The optimized resonance-based signal decomposition method is a unique morphological component analysis (MCA). It can sparsely decompose signals into oscillatory and transient components with the help of high-resonance and low-resonance dictionaries generated by tunable Q-factor wavelet transform. Tunable Q-factor wavelet transform (TQWT) adopts high and low Q-factors to describe the characteristics of high and low resonance components, respectively. To the best of our knowledge, no previous study used this method for extracting F-waves. This paper proves the feasibility of utilizing MCA + TQWT to extract F-waves by comparing it with ABS and PCA. The high and low Q-factors are related to the quality of extraction. When the Q-factors are optimized by a genetic algorithm (GA), MCA performs better than ABS and PCA in the extraction effect. In the presence of an ectopic heartbeat and different leads, the QRST-wave still has low resonance characteristics, and MCA still keeps a good extraction effect without adjusting the Q-factor. This indicates that the presented method has potential application value in single-lead ECG monitoring equipment.

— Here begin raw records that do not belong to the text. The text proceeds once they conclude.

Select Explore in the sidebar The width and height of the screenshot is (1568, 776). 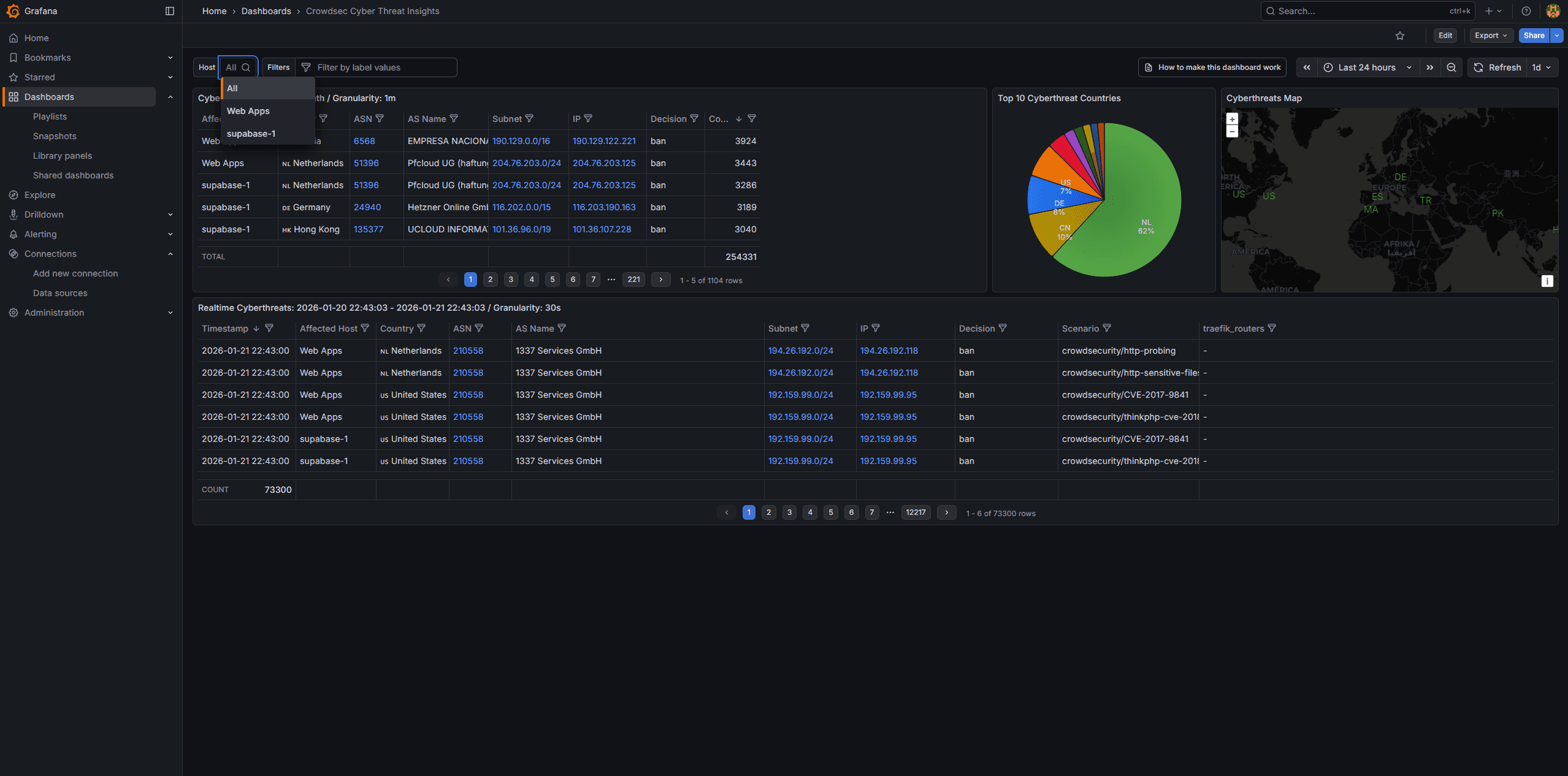(39, 194)
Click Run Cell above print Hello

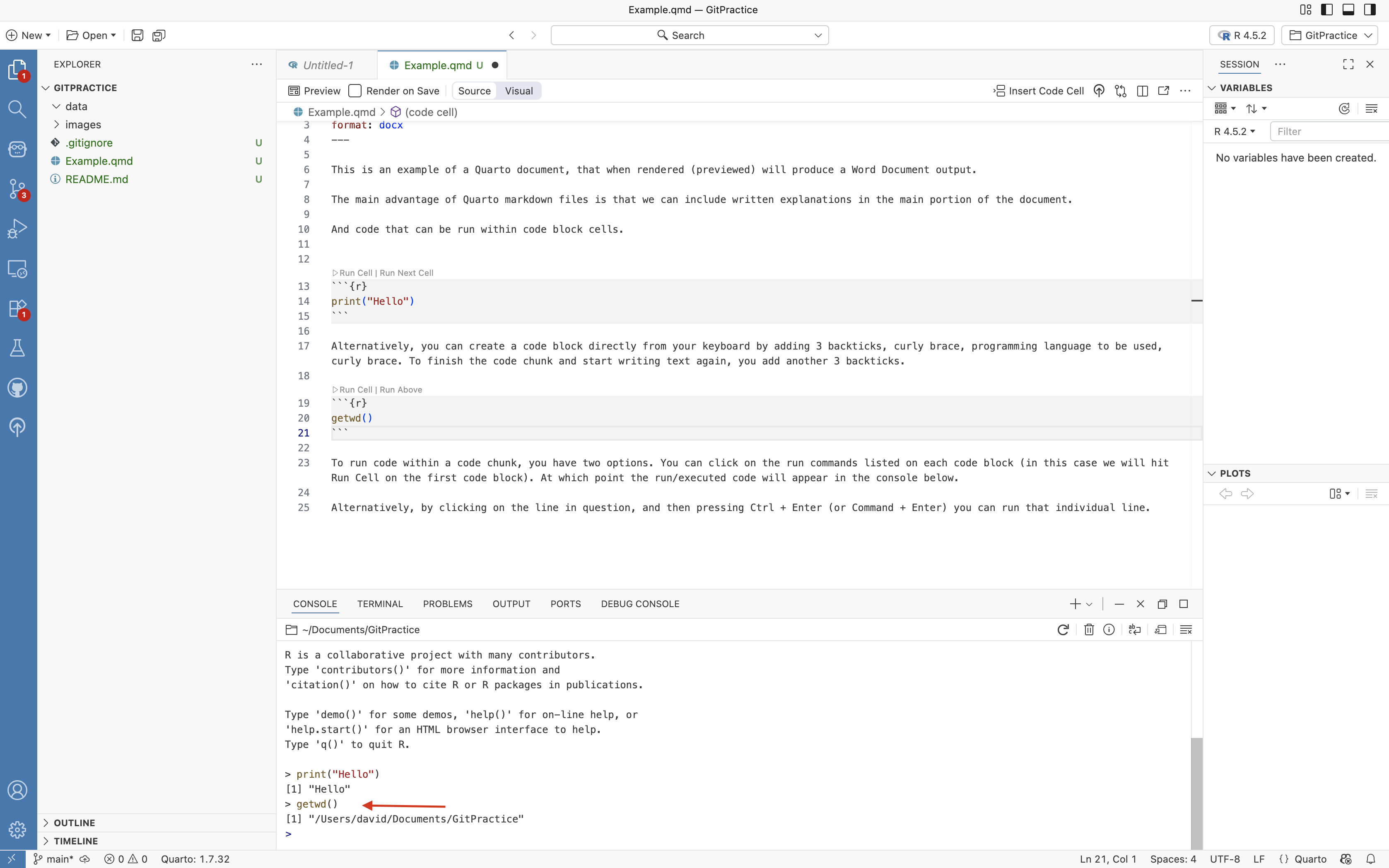tap(355, 272)
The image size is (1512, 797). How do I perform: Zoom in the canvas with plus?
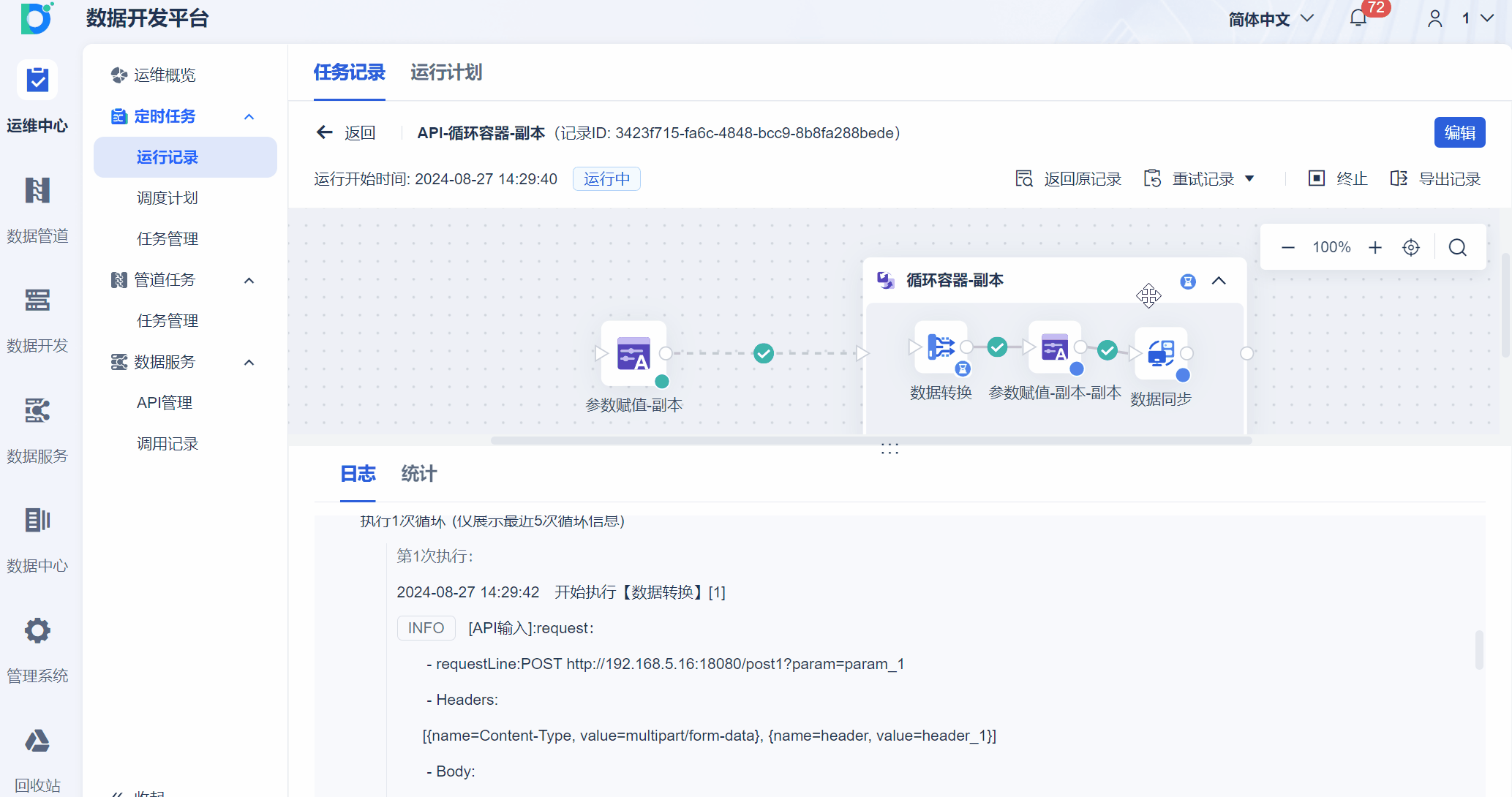(x=1375, y=248)
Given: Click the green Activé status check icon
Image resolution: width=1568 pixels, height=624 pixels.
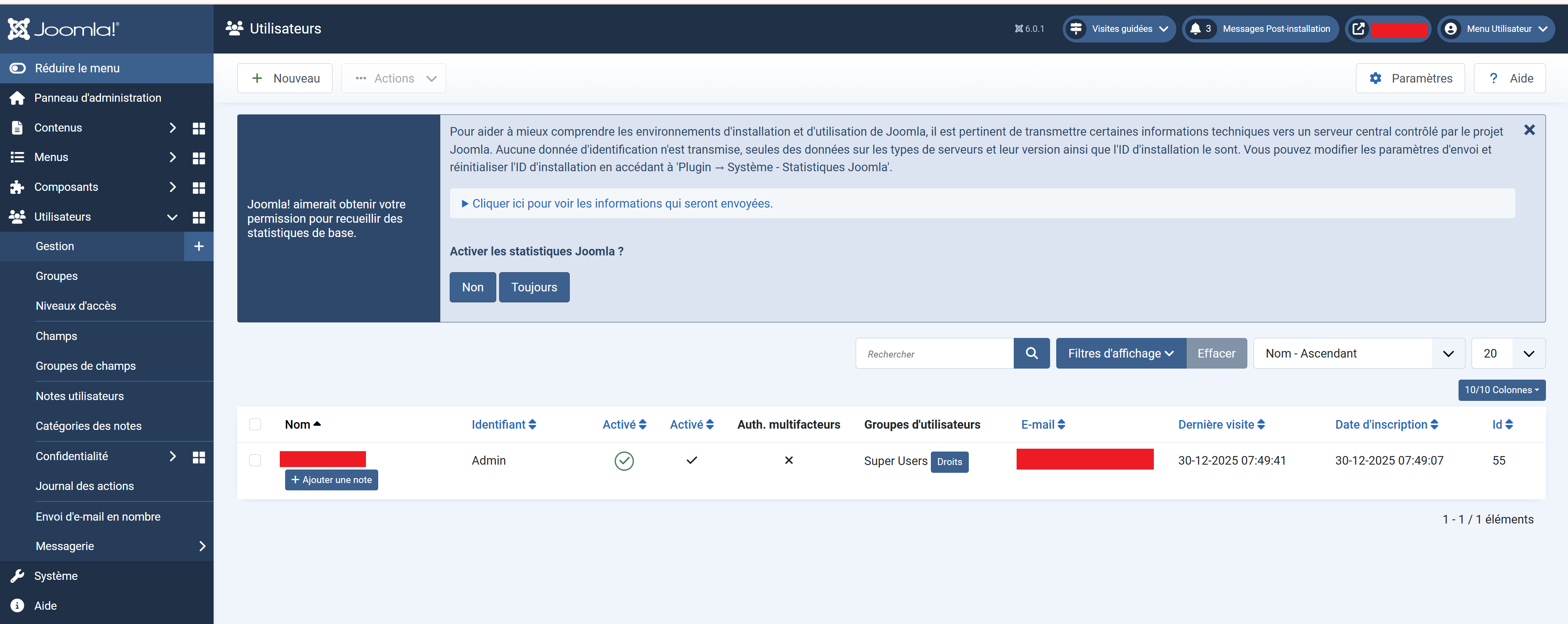Looking at the screenshot, I should [x=624, y=461].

Experimental results show that the presented method is vulnerable to the influence of Gaussian noise. However, the presented method still performs better than ABS and PCA. The extracted F-wave of the presented method is closer to the simulated F-wave in comparison with ABS and PCA. Moreover, sparse decomposition is necessary for the presented method, which will increase the amount of computation. Therefore, how to reduce the amount of computation is a problem to be solved in the future.

5. Conclusions

This paper extracts F-waves of AF-ECG signals by the presented method (MCA + TQWT). By adjusting the Q-value, AF-ECG can be decomposed into shock and harmonic components that correspond to QRST-wave and F-wave, respectively. The Q-value is selected by a genetic algorithm (GA). The proposed method is verified by adopting the combination of real ECG signals and simulated F-waves as the object. Experimental results show that, in comparison with ABS and PCA, the presented method has certain advantages in both the time-domain and frequency domain, especially when AF is accompanied by ventricular premature beat.